* [GOAL]:
Return the data below verbatim, reproducing every line in its original order with no changes.

begin DATA SUPPLIED

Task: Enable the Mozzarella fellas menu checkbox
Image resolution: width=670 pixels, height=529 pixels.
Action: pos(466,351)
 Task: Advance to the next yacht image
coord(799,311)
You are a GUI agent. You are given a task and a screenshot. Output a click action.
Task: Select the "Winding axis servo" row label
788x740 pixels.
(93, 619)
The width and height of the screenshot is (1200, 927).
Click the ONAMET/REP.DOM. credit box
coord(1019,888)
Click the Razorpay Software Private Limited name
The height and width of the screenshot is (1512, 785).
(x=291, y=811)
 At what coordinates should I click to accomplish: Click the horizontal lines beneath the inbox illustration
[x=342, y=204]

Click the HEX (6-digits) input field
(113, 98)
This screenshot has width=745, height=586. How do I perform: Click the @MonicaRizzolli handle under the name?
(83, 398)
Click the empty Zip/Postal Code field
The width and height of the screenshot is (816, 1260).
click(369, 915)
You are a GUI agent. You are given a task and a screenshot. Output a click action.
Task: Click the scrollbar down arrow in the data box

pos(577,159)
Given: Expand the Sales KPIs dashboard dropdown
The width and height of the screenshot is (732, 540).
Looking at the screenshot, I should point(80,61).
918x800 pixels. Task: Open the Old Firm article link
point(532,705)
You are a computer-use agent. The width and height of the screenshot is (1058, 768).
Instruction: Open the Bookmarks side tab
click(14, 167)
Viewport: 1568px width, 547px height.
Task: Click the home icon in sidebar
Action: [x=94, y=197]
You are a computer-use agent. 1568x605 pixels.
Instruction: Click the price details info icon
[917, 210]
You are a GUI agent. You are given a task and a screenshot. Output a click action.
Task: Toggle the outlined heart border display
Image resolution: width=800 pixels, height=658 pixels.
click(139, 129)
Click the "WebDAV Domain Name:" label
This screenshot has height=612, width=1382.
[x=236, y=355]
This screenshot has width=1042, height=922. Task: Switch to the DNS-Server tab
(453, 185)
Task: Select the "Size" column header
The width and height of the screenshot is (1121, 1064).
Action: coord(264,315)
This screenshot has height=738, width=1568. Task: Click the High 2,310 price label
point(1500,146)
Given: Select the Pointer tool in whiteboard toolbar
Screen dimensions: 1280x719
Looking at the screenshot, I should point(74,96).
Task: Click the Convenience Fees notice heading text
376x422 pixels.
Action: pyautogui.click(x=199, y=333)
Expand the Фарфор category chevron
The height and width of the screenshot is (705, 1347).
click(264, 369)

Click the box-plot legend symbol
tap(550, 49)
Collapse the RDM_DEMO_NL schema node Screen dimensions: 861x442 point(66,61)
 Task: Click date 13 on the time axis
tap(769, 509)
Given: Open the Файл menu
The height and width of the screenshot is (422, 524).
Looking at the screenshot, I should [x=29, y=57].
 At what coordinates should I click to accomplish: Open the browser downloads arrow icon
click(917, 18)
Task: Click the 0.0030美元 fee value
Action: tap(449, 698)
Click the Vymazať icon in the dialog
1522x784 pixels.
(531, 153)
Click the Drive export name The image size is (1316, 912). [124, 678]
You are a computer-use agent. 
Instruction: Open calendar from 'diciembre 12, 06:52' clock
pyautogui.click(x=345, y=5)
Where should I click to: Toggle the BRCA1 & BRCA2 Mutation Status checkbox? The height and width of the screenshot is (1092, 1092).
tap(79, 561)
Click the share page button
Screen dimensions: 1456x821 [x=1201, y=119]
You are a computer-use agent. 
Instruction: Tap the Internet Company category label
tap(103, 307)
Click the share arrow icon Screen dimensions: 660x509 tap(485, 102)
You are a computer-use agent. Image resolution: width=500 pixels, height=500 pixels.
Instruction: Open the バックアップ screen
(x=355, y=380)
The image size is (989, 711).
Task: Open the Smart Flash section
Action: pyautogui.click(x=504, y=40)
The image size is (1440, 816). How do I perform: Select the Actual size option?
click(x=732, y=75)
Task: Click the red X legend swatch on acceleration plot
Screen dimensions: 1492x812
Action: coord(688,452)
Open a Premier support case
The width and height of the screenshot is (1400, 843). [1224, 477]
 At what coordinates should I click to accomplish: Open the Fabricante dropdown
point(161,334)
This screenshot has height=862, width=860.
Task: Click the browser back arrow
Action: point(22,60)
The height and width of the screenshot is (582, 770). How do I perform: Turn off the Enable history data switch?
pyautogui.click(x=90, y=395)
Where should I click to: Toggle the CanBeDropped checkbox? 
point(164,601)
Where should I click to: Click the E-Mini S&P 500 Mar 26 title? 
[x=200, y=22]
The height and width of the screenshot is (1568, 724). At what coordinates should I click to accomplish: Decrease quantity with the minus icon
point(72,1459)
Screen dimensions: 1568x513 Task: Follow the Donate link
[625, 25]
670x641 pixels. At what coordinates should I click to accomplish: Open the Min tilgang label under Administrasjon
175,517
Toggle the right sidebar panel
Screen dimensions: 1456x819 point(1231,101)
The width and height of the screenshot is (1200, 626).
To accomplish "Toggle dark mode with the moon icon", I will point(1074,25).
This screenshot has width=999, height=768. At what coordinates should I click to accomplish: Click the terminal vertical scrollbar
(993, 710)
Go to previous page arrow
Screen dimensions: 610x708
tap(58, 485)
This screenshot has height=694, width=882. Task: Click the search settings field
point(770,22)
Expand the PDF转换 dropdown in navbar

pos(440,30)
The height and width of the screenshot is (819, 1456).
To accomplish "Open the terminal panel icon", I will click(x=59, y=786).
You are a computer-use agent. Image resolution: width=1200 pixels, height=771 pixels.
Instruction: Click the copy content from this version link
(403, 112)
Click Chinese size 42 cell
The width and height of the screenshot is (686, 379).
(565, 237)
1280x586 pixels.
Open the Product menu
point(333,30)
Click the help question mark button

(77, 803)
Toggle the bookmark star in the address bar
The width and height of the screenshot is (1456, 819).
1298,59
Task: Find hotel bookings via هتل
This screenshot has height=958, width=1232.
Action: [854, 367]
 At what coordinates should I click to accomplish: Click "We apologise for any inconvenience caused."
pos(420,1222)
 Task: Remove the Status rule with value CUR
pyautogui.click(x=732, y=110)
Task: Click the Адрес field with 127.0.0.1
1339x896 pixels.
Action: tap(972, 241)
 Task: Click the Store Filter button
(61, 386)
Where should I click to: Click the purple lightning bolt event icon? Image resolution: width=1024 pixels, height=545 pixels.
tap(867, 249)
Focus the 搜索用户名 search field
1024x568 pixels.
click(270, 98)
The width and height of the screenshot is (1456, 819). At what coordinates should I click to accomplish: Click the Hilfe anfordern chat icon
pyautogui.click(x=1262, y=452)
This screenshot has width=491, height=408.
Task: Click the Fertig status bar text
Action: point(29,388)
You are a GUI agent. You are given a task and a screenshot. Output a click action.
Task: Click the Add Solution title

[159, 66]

end DATA SUPPLIED

* [TASK ANSWER]:
Task: Enable the Mozzarella fellas menu checkbox
Image resolution: width=670 pixels, height=529 pixels.
Action: pos(466,351)
 Task: Advance to the next yacht image
coord(799,311)
You are a GUI agent. You are given a task and a screenshot. Output a click action.
Task: Select the "Winding axis servo" row label
788x740 pixels.
(93, 619)
The width and height of the screenshot is (1200, 927).
Click the ONAMET/REP.DOM. credit box
coord(1019,888)
Click the Razorpay Software Private Limited name
The height and width of the screenshot is (1512, 785).
(x=291, y=811)
 At what coordinates should I click to accomplish: Click the horizontal lines beneath the inbox illustration
[x=342, y=204]

Click the HEX (6-digits) input field
(113, 98)
This screenshot has width=745, height=586. How do I perform: Click the @MonicaRizzolli handle under the name?
(83, 398)
Click the empty Zip/Postal Code field
The width and height of the screenshot is (816, 1260).
click(369, 915)
You are a GUI agent. You are given a task and a screenshot. Output a click action.
Task: Click the scrollbar down arrow in the data box

pos(577,159)
Given: Expand the Sales KPIs dashboard dropdown
The width and height of the screenshot is (732, 540).
Looking at the screenshot, I should point(80,61).
918x800 pixels. Task: Open the Old Firm article link
point(532,705)
You are a computer-use agent. The width and height of the screenshot is (1058, 768).
Instruction: Open the Bookmarks side tab
click(14, 167)
Viewport: 1568px width, 547px height.
Task: Click the home icon in sidebar
Action: [x=94, y=197]
You are a computer-use agent. 1568x605 pixels.
Instruction: Click the price details info icon
[917, 210]
You are a GUI agent. You are given a task and a screenshot. Output a click action.
Task: Toggle the outlined heart border display
Image resolution: width=800 pixels, height=658 pixels.
click(139, 129)
Click the "WebDAV Domain Name:" label
This screenshot has height=612, width=1382.
[x=236, y=355]
This screenshot has width=1042, height=922. Task: Switch to the DNS-Server tab
(453, 185)
Task: Select the "Size" column header
The width and height of the screenshot is (1121, 1064).
Action: coord(264,315)
This screenshot has height=738, width=1568. Task: Click the High 2,310 price label
point(1500,146)
Given: Select the Pointer tool in whiteboard toolbar
Screen dimensions: 1280x719
Looking at the screenshot, I should point(74,96).
Task: Click the Convenience Fees notice heading text
376x422 pixels.
Action: pyautogui.click(x=199, y=333)
Expand the Фарфор category chevron
The height and width of the screenshot is (705, 1347).
click(264, 369)

Click the box-plot legend symbol
tap(550, 49)
Collapse the RDM_DEMO_NL schema node Screen dimensions: 861x442 point(66,61)
 Task: Click date 13 on the time axis
tap(769, 509)
Given: Open the Файл menu
The height and width of the screenshot is (422, 524).
Looking at the screenshot, I should [x=29, y=57].
 At what coordinates should I click to accomplish: Open the browser downloads arrow icon
click(917, 18)
Task: Click the 0.0030美元 fee value
Action: tap(449, 698)
Click the Vymazať icon in the dialog
1522x784 pixels.
(531, 153)
Click the Drive export name The image size is (1316, 912). [124, 678]
You are a computer-use agent. 
Instruction: Open calendar from 'diciembre 12, 06:52' clock
pyautogui.click(x=345, y=5)
Where should I click to: Toggle the BRCA1 & BRCA2 Mutation Status checkbox? The height and width of the screenshot is (1092, 1092).
tap(79, 561)
Click the share page button
Screen dimensions: 1456x821 [x=1201, y=119]
You are a computer-use agent. 
Instruction: Tap the Internet Company category label
tap(103, 307)
Click the share arrow icon Screen dimensions: 660x509 tap(485, 102)
You are a computer-use agent. Image resolution: width=500 pixels, height=500 pixels.
Instruction: Open the バックアップ screen
(x=355, y=380)
The image size is (989, 711).
Task: Open the Smart Flash section
Action: pyautogui.click(x=504, y=40)
The image size is (1440, 816). How do I perform: Select the Actual size option?
click(x=732, y=75)
Task: Click the red X legend swatch on acceleration plot
Screen dimensions: 1492x812
Action: coord(688,452)
Open a Premier support case
The width and height of the screenshot is (1400, 843). [1224, 477]
 At what coordinates should I click to accomplish: Open the Fabricante dropdown
point(161,334)
This screenshot has height=862, width=860.
Task: Click the browser back arrow
Action: point(22,60)
The height and width of the screenshot is (582, 770). How do I perform: Turn off the Enable history data switch?
pyautogui.click(x=90, y=395)
Where should I click to: Toggle the CanBeDropped checkbox? 
point(164,601)
Where should I click to: Click the E-Mini S&P 500 Mar 26 title? 
[x=200, y=22]
The height and width of the screenshot is (1568, 724). At what coordinates should I click to accomplish: Decrease quantity with the minus icon
point(72,1459)
Screen dimensions: 1568x513 Task: Follow the Donate link
[625, 25]
670x641 pixels. At what coordinates should I click to accomplish: Open the Min tilgang label under Administrasjon
175,517
Toggle the right sidebar panel
Screen dimensions: 1456x819 point(1231,101)
The width and height of the screenshot is (1200, 626).
To accomplish "Toggle dark mode with the moon icon", I will point(1074,25).
This screenshot has width=999, height=768. At what coordinates should I click to accomplish: Click the terminal vertical scrollbar
(993, 710)
Go to previous page arrow
Screen dimensions: 610x708
tap(58, 485)
This screenshot has height=694, width=882. Task: Click the search settings field
point(770,22)
Expand the PDF转换 dropdown in navbar

pos(440,30)
The height and width of the screenshot is (819, 1456).
To accomplish "Open the terminal panel icon", I will click(x=59, y=786).
You are a computer-use agent. Image resolution: width=1200 pixels, height=771 pixels.
Instruction: Click the copy content from this version link
(403, 112)
Click Chinese size 42 cell
The width and height of the screenshot is (686, 379).
(565, 237)
1280x586 pixels.
Open the Product menu
point(333,30)
Click the help question mark button

(77, 803)
Toggle the bookmark star in the address bar
The width and height of the screenshot is (1456, 819).
1298,59
Task: Find hotel bookings via هتل
This screenshot has height=958, width=1232.
Action: [854, 367]
 At what coordinates should I click to accomplish: Click "We apologise for any inconvenience caused."
pos(420,1222)
 Task: Remove the Status rule with value CUR
pyautogui.click(x=732, y=110)
Task: Click the Адрес field with 127.0.0.1
1339x896 pixels.
Action: tap(972, 241)
 Task: Click the Store Filter button
(61, 386)
Where should I click to: Click the purple lightning bolt event icon? Image resolution: width=1024 pixels, height=545 pixels.
tap(867, 249)
Focus the 搜索用户名 search field
1024x568 pixels.
click(270, 98)
The width and height of the screenshot is (1456, 819). At what coordinates should I click to accomplish: Click the Hilfe anfordern chat icon
pyautogui.click(x=1262, y=452)
This screenshot has width=491, height=408.
Task: Click the Fertig status bar text
Action: point(29,388)
You are a GUI agent. You are given a task and a screenshot. Output a click action.
Task: Click the Add Solution title

[159, 66]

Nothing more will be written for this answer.